The Bombardment of Punta Sombrero was an American naval bombardment in response to a Mexican attack on a United States Navy warship during the Mexican–American War, on October 31, 1847.

Background
Following the Battle of Mulege and the christening of the chartered schooner Libertad, Lieutenant Tunis Craven took command and set sail north, up the Gulf of California. Libertad was most likely armed with three or four cannons taken from Loreto days earlier by the crew of USS Dale.

Her mission was to disrupt enemy communications from Mulegé's garrison to other communities and fortifications.
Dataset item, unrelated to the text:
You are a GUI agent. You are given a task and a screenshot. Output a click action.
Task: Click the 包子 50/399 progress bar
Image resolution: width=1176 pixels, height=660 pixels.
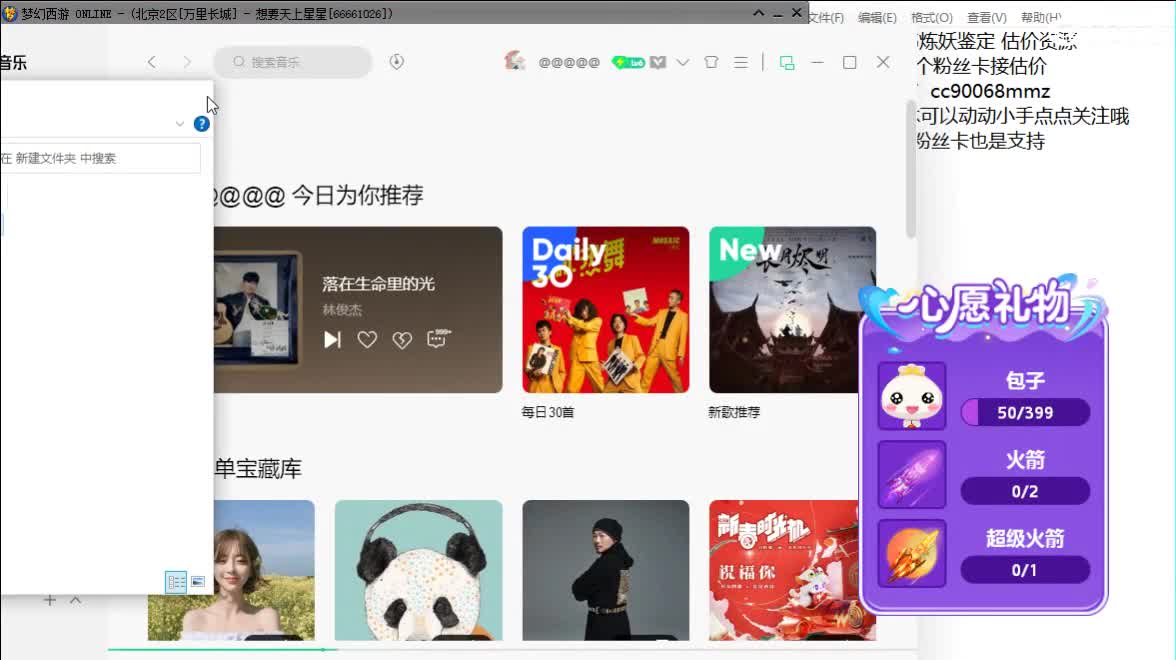(1025, 412)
According to reports, the Mexican population of coastal towns grew terrified of the repeated appearances of Libertad in the waters off their settlements. No engagements occurred until October 31, when Tunis Craven spotted a Mexican merchant schooner, in the anchorage of Mulege at 10:00 pm.

Unknown to Craven at the time, the Mexican schooner was protected by an artillery battery of considerable strength at the mouth of the anchorage on Punta Sombrero, with several riflemen to guard the battery.

Bombardment
The American Lieutenant advanced his ship, but the Mexican batteries witnessed the attack and opened fire. Craven later reported the initiation of the action:

"I heard no sound ashore, but the passing of the sentry's call, till about half-past ten o'clock, when bang! bang! bang! they commenced from every direction. I jumped out of my bed, seized my gun and fired at the group nearest me, which I could only discern by the flashes of their guns".

The Libertad, well armed and prepared for action, immediately abandoned the attempt to capture a prize ship. Instead she opened fire on the Mexican batteries with her guns, one of which was a pivot gun which was set up in haste just after hostilities commenced. The Mexicans found themselves in a good defensive position that night.

The moon was rising behind the American vessel leaving her silhouetted against the horizon. This made the United States ship easier to see despite having to engage in an artillery duel at night.  Craven ordered his men to fire on what appeared to be the largest concentrations of Mexican forces.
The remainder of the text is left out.